В прошлом веке… - [2]
А вот на лодке пересечь реку — это было круто. Это не получалось у сильных мальчишек. И им дядя Карпо не доверял.
Помнится яркий солнечный день. Воскресенье. Немецкая пасха. На переправе и с той, и с другой стороны полно народу. Все в праздничных одеждах. Многие были одеты уже почти по-летнему. Ещё пару дней назад был «бескунак» — период обязательного холода, ветра и мокрых снегопадов. Когда тала вдоль реки покрыта льдом, по реке плывет «шуга» — мокрый снег. Когда вся лодка в грязи и тоже мокрая, обледенелая. Холодные брезентовые перчатки, газетки на сиденьях-перекладинах, чтобы не испачкаться…

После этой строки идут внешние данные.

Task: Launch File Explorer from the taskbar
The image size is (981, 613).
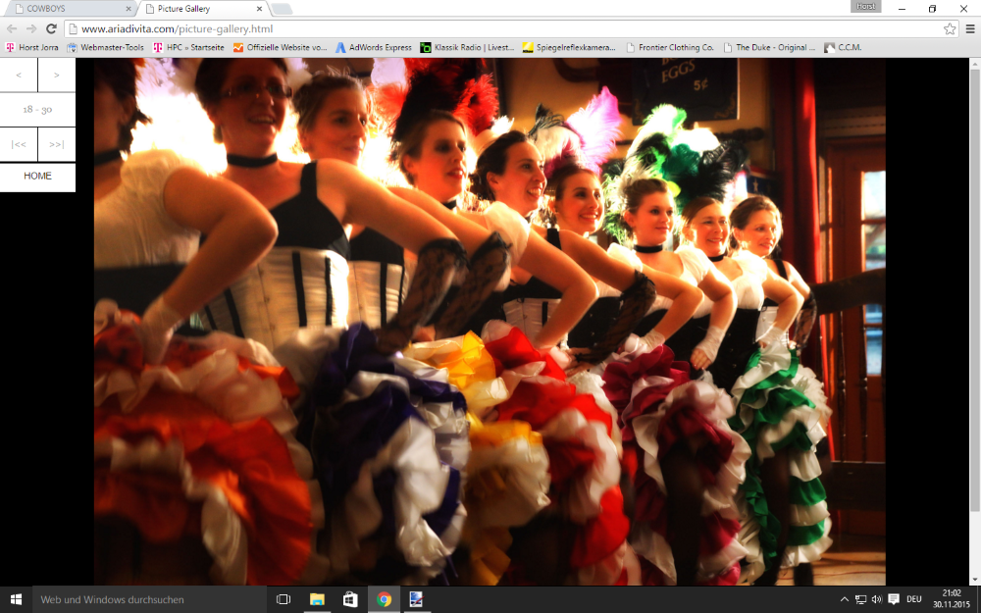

Так было всего пару дней назад, а тут наступил праздник — Христово Воскресенье, и отступили все мокрые мрачные и холодные силы. Природа откликнулась навстречу своим праздником: в воздухе запахло первой слабенькой зеленью, распустились пушистые «зайчики» на тале, они тоже местами зацвели, медово запахли, и к ним налетели со всех сторон специальные пчёлки. Не знаю, по каким делам в то воскресенье я оказался на переправе. Но, по обыкновению, покрутился, поотирался возле дяди Карпа, чтобы пустил он меня за вёсла.

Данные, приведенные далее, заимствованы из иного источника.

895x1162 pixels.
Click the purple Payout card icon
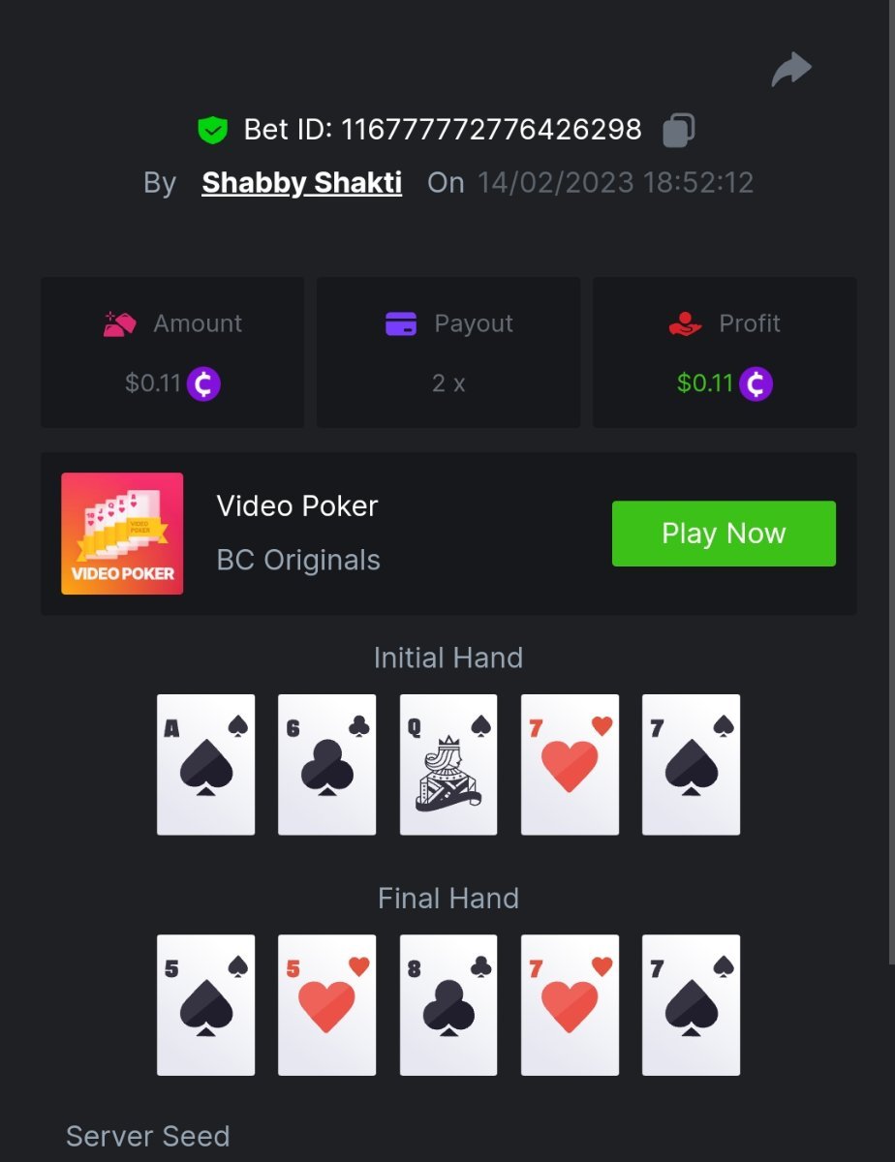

Ну, Праздник! Как меня не пустить. И я несколько раз сгонял через реку туда и обратно. Потом дядя Карпо сказал, что «хватит», и я пошёл домой. Домой, так домой. И дорога домой в этот день Праздника была особенной: на тропинке, в траве виднелись скорлупки от крашеных яиц. И светило солнце. И слабый ветерок гнал над землёй первые весенние ароматы…
В этот день на Илеке лодка опрокинулась. Кто там был за вёслами — не знаю. Лодка подходила к берегу, весло уткнулось в песок… Погиб маленький мальчик. Лодка опрокинулась и накрыла его сверху. Поэтому его не могли сразу найти. А так — всех разнесло течением, но берег был близко, и пассажирам удалось выбраться…

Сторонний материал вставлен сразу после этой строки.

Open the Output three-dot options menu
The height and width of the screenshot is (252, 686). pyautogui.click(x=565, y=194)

В конце мая Илек мелел настолько, что лодка была уже не нужна.
Её вытаскивали на берег, отвозили в совхоз, где возле кузницы она лежала до следующего половодья.
Лодки не было, моста не было тоже. Мост сооружали позже. Вначале — пешеходный, из досок, потом делали насыпь, укладывали брёвна, и через мост уже могли проезжать машины. А до этого времени и школьники, и рабочие с завода ферросплавов перебирались через Илек вброд. Вода, конечно, ещё не парное молоко, но потерпеть можно.
У меня скоро были каникулы. Обычно я один ходил из школы домой, а тут как-то получилось, что с одноклассницей, Надькой Баныкиной. Жила она в «посёлочке», отдельно от нашего совхоза, поэтому «просто знакомые», «просто одноклассники» — и всё.
Подошли к Илеку. Нужно, однако, переходить.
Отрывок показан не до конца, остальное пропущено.